Lady Emily paused; the quivering of her voice and lip betraying emotion which she evidently struggled to suppress. Annie’s tears were falling on her hand, and ere she spoke again, she bent down and kissed her forehead.

“You now know, dearest Annie, more of me than I ever breathed to mortal ear,” she resumed, in her usual calm and quiet tone, “more than I ever thought could pass my lips. But do not weep for me, my child; I am happier, safer now, than I could have been had the wild, misguided feelings of earlier life continued. It was no small portion of my suffering so to control myself as never to give vent to the satirical bitterness that, when I rejoined the world, tinged my words and thoughts more darkly than ever. The determination never to use that dangerous gift, gave to my words and manner a stiffness and cold reserve which have banished from me all those whose regard I would have done much to win. Many young loving hearts have shrunk from me, perceiving no sympathy in their warm imaginations and glowing feelings; and I dared not undeceive them, for I felt no confidence in myself, and feared again to avow sentiments I had buried so deeply in my own heart. Others again shunned me, because terrified at a semblance of austerity, which they could not know was exercised only towards myself; and frequently have I wept in secret at the loneliness which seemed to characterise my path on earth. Even you, my Annie, gentle and forbearing as you were, till I could not but love you, have often checked your animated words beneath the cold, withering influence of my glance or smile.”

“Do not call it cold and withering, my dear, kind friend,” replied Annie, warmly. “I learned to love you long before I dared hope to win your regard; but could I doubt you in my hour of anguish? Though even then I did you wrong; for I thought I was alone in my misery—and you had suffered doubly more.”
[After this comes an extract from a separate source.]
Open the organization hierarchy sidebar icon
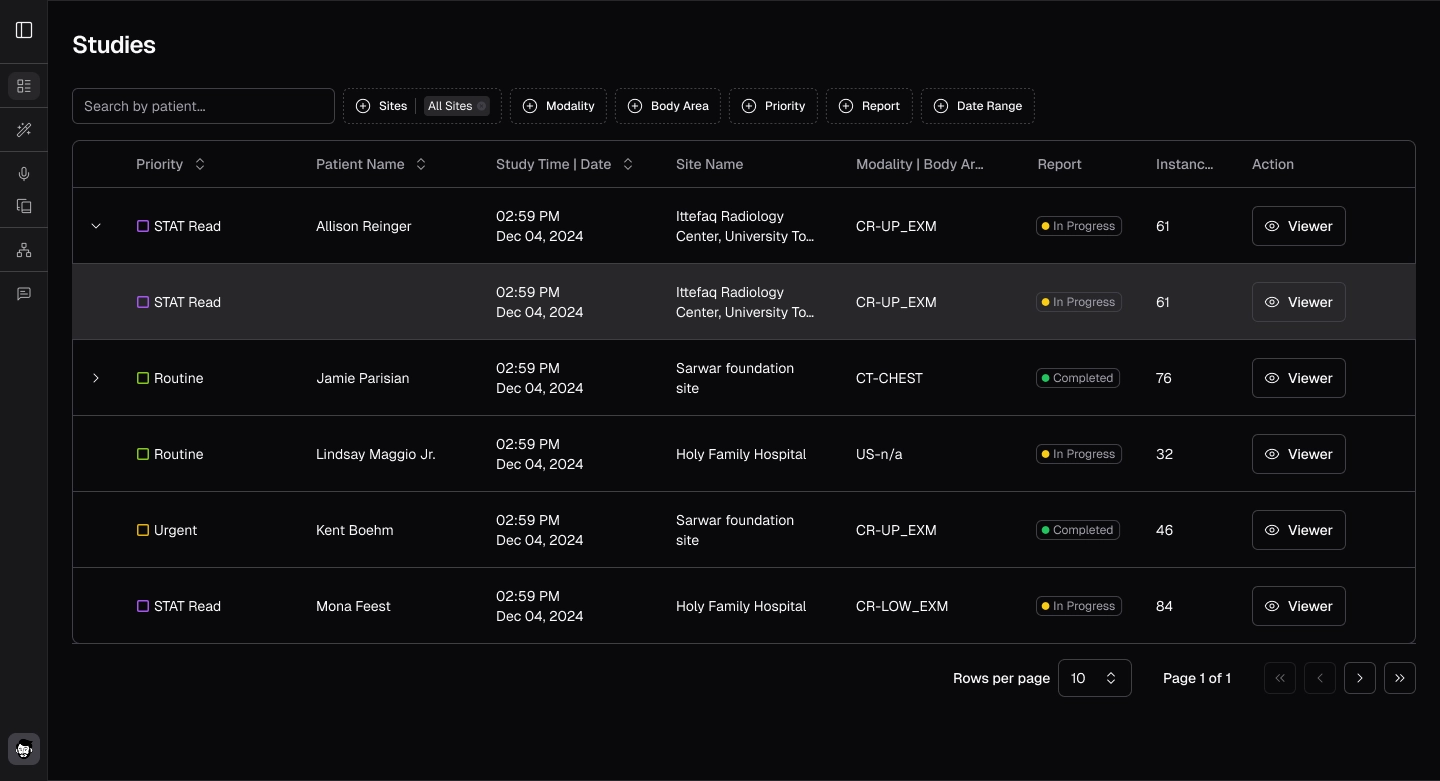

“You needed not such awful chastisement, my love; I brought it on myself. But you are right; fearful as is the death of a beloved one, it is happiness compared to the death of love, to the blasting of our belief in the good and true; the disrobing an idol, till we ask what it is we have loved. My dearest Annie, bless God that this you have been spared.”

Annie was silent several minutes, and then raising her head, she abruptly and strangely asked, “Aye, this; but there are other trials. Oh, Lady Emily, what must be the agony of that heart, who, sacrificing for the sake of the living the memories of the supposed dead, finds too late, that circumstances, not death, have come between her and the object of her first affections; that they love each other still, yet must be strangers, parted more completely than by death. What must be her duty then?”
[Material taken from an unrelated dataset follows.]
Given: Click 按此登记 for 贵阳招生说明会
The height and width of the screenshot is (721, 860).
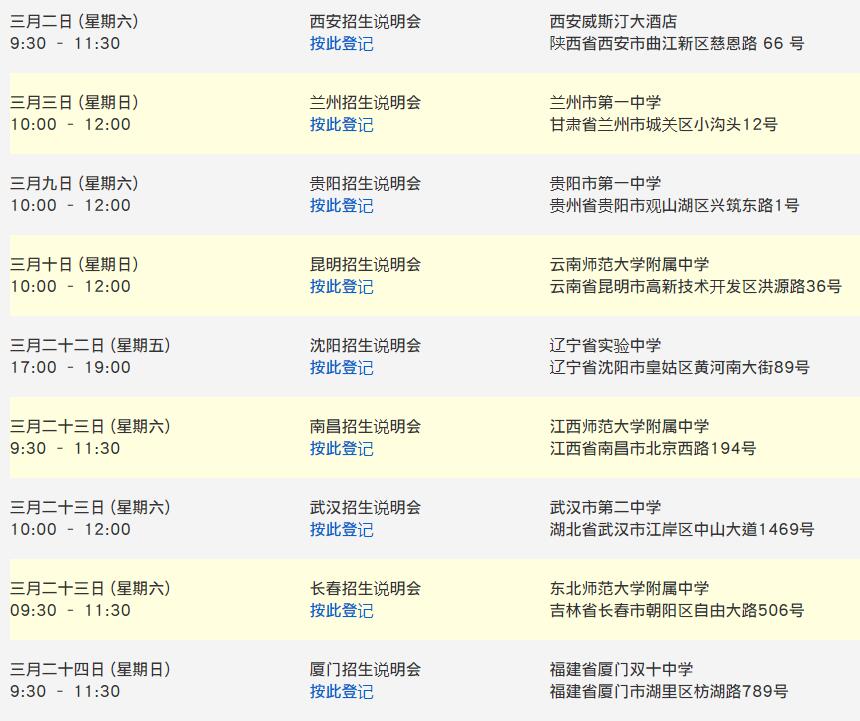Looking at the screenshot, I should (x=341, y=206).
“You ask me a difficult question, my dear child. If the heart clings to such a thought, better never wed.”

A bright gleam, as of relief, flitted over Annie’s features; but, changing the subject as abruptly as she had entered upon it, she asked, with hesitation, “And that poetic talent to which you have alluded, do you never exercise it now?”
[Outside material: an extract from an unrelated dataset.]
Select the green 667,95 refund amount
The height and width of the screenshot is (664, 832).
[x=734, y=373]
“Never,” replied Lady Emily, taking her companion’s arm, and entering the house. “On my first recovery I dared not, for my sinful abuse of the power had been too recent; though I do believe, that as my taste had completely changed in the poets which I read, so too would my writings have done. But year after year passed; gradually I destroyed every memorial of my passed life, and found peace and happiness in the employment which you have seen and aided, until at length even the inclination to write passed away; and I forgot, even as you must, dear girl,” she added, with a smile, “that I had been a poet, and one of no mean grade.”

The silent pressure of Annie’s hand was sufficient guarantee for Lady Emily that her confidence had not been misplaced; and she was happier, for she no longer feared that, misunderstanding, Annie would at length shrink from her.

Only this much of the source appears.